Winston's seditious lifestyle introduces him to a bookshop owner who seems to have the only property in town that is not monitored every second of the day. He also meets Hara Yannas as pretty Julia, an independent soul who soon seduces our hero and offers him a glimpse of true happiness of the kind that was enjoyed back in the good old days before global conflagration changed life forever.

In this adaptation, the affair is carried on behind closed doors, voyeuristically but rather distantly viewed on the big screen rather than in the flesh.

Despite the fact that the pair go into the affair with their eyes open, it still comes as a shock to discover that the state, represented by Tim Dutton's chilling O'Brien, follows their every move, as becomes apparent when Winston is captured and tortured.

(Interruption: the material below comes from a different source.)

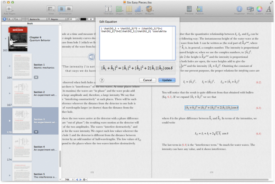Collapse the Chapter 6 Quantum Behavior entry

The transformation scene between happiness and despair proves to be a tour-de-force for designer Chloe Lamford, who had already made a strong impression in the earlier snapshots of dystopian Oceania.

The finale really is pretty grisly, building up to a terrifying visit to Room 101, such an iconic literary symbol that it spawned its own TV series half a century on.

By the end of a packed 100 minutes, viewers will have found themselves both shaken and stirred but probably enthused to re-read the novel or pick up the DVD. That is as much as anyone can ask from a stage adaptation of even one of the greatest novels of its time.

This production, which was originally seen at Nottingham Playhouse continues to tour and it has just been announced that 1984 will be taking up residence at the Almeida for a month from February 2014.